Among those who did receive a bonus, the size of the payment varied substantially. Reported bonuses ranged from 3% to 6% of base salary. The remaining 45% of guest relations officers reported no bonus at all over the same period.

Which careers pay bonuses in Singapore

Revenue-facing roles tend to pay the biggest bonuses. Operational and support roles tend toward smaller, more predictable ones.

  • Finance
  • Architecture
  • Sales
  • Business Development
  • Marketing / Advertising
  • Information Technology
  • Healthcare
  • Insurance
  • Customer Service
  • Human Resources
  • Construction
  • Transport
  • Hospitality

Guest relations officer: public vs private sector pay

Public-sector pay in Singapore is about 5% more than private-sector pay for similar work. The private sector typically offers stronger upside and bigger bonuses; the public sector typically offers better benefits and stability.

Public vs private pay gap

5%

Public-sector workers earn this much more than private-sector workers in Singapore on average.

Public sector 103,440 SGD
Private sector 98,540 SGD


Guest Relations Officer in Singapore: FAQs

  • How much does a guest relations officer make per month in Singapore?

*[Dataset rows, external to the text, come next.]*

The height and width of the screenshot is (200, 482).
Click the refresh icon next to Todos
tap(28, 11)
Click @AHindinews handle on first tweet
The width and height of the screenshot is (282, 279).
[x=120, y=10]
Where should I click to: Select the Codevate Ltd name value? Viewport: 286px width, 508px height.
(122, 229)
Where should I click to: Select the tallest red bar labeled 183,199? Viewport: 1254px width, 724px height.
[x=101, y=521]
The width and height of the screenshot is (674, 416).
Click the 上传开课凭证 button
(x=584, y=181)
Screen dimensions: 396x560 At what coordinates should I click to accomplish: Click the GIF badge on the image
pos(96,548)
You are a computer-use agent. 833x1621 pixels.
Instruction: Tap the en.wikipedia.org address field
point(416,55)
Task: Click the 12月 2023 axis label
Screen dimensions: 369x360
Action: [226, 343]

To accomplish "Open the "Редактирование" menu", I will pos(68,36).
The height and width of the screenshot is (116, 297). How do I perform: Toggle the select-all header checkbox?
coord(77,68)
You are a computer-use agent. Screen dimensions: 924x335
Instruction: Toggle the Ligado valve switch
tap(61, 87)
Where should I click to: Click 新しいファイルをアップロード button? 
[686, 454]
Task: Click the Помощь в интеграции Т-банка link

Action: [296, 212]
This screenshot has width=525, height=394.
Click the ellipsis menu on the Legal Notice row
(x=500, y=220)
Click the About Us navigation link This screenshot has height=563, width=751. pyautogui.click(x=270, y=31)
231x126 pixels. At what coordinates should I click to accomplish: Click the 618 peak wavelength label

    A guest relations officer in Singapore earns about 2,393 SGD a month before tax, based on an annual average of 28,720 SGD.

  • What's the salary range for a guest relations officer in Singapore?

    Entry-level guest relations officers in Singapore start near 13,560 SGD. Top-end pay reaches around 43,520 SGD. The middle 50% of earners sit between 18,280 and 37,620 SGD.

  • Is the median guest relations officer salary in Singapore higher or lower than the average?

    The median is 28,720 SGD, higher than the average of 28,720 SGD. Half of guest relations officers in Singapore earn below the median, half earn above it.

  • What's the gender pay gap for guest relations officers in Singapore?

    Men working as a guest relations officer in Singapore earn around 2% more than women on average (27,620 vs 27,020 SGD a year).

  • Do guest relations officers in Singapore get bonuses?

    About 55% of guest relations officers in Singapore reported a bonus in the past 12 months. Reported bonuses ranged from 3% to 6% of base salary.

  • Do guest relations officers earn more in the public or private sector in Singapore?

    In Singapore, the public sector pays a guest relations officer about 5% more on average. Public-sector pay tends to be steadier; private-sector pay tends to offer bigger upside.

  • How often do guest relations officers in Singapore get a pay raise?

    A guest relations officer in Singapore sees a raise of around 10% every 15 months, equivalent to roughly 8% a year.